I have a very simple application. A small utility building, stand alone, just for a laundry room is getting plumbed for a washer and laundry sink. I do NOT want to penetrate the roof. Can I just set my washer hook up box, plumb it with 2" and drop down to a p trap then connect to what would be the vent stack/ drain going down and up but what I would like to do is just take the vent pipe up to the inside of the roof level, make a 180 degree turn and head it through the floor and just put a screen across the end to keep critters out. Can I do this rather than making the roof penetration. The only thing that will vent through this is the washer and the laundry sink, no Head. I have heard I could use the screw on vent cap and do away with the 180 turn but would rather not. There is no code where I live, it's every man for himself. Thanks.


----------



## Ghostmaker (Mar 2, 2013)

john_bry said:


> Can the washing machine drain line be wet vented to the utility sink vent?
> My utility sink has a dedicated 2" vent.
> 
> Thx!


Cannot wet vent with either fixture.


----------



## Ghostmaker (Mar 2, 2013)

Westsail434 said:


> I have a very simple application. A small utility building, stand alone, just for a laundry room is getting plumbed for a washer and laundry sink. I do NOT want to penetrate the roof. Can I just set my washer hook up box, plumb it with 2" and drop down to a p trap then connect to what would be the vent stack/ drain going down and up but what I would like to do is just take the vent pipe up to the inside of the roof level, make a 180 degree turn and head it through the floor and just put a screen across the end to keep critters out. Can I do this rather than making the roof penetration. The only thing that will vent through this is the washer and the laundry sink, no Head. I have heard I could use the screw on vent cap and do away with the 180 turn but would rather not. There is no code where I live, it's every man for himself. Thanks.

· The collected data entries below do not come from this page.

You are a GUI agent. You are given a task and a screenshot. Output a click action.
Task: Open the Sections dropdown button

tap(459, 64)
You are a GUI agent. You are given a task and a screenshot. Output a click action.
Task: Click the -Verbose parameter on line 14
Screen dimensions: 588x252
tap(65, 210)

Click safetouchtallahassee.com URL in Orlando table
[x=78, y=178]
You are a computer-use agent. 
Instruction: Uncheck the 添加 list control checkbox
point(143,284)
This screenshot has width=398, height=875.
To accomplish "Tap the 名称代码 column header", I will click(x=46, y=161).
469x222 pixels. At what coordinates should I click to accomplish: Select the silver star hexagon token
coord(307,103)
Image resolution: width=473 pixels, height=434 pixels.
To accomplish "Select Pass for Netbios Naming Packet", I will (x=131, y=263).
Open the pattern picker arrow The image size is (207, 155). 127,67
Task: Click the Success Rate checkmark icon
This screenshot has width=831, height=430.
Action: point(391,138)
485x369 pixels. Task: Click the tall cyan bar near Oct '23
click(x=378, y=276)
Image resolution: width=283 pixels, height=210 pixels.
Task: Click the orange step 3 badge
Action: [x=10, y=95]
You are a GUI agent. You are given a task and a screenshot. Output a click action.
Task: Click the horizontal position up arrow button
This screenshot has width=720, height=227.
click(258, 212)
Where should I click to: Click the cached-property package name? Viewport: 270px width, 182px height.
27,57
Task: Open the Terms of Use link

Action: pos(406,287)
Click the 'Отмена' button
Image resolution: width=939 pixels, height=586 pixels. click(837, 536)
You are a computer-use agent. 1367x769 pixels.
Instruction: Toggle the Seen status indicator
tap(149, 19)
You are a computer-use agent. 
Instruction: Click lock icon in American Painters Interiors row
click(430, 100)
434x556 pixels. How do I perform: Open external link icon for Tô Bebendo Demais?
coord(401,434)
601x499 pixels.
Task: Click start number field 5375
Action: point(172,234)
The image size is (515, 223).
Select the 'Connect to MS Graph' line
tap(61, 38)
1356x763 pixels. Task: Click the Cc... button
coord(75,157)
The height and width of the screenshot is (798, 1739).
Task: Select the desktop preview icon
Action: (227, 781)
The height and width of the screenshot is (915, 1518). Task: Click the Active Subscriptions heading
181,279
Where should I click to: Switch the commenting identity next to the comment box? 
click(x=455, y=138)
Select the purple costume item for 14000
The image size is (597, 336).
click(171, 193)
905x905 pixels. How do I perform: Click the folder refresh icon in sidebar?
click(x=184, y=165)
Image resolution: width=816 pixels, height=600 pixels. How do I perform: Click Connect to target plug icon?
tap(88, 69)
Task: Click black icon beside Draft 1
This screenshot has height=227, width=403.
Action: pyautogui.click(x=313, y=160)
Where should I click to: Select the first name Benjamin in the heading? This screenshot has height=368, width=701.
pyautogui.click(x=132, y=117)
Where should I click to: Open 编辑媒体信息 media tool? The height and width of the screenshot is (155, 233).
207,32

No without something venting you will pull traps.


----------



## Javiles (Dec 12, 2011)

AHH Ghost this is a ghost thread from the past.:whistling2:


----------



## Ed Jay (Dec 25, 2011)

*Just to be clear on inverted air vent*



Ghostmaker said:


> Yea it's IPC Ben I call it handy man code. I think the UPC is a better code.


Thanks Ben for the quick response. Just to be sure I understand about pulling p traps and such let me please add. The washer would be plumbed with a p trap as well as the laundry sink. One on each side of one another. Not at the same elevation. The 2" drain would then come out of the connection where the two p traps tied in to the drain. Above the p traps there would be the normal air vent stack that would go through the roof. Instead of making that roof penetration I would rather go through the floor. Thoughts were to just make a 180 turn at ceiling height and head it straight down through the floor. I don't understand how wet p traps or pulling traps would happen. It not this way how can I prevent from a roof penetration or upper wall penetration. Can I use a screw on vent cap? Hate to do that because that leaves any odor in the utility building. Any more advice? Thanks


----------



## Ghostmaker (Mar 2, 2013)

In plan english unless your feces does not stink you need to go out of the building with the vent.


----------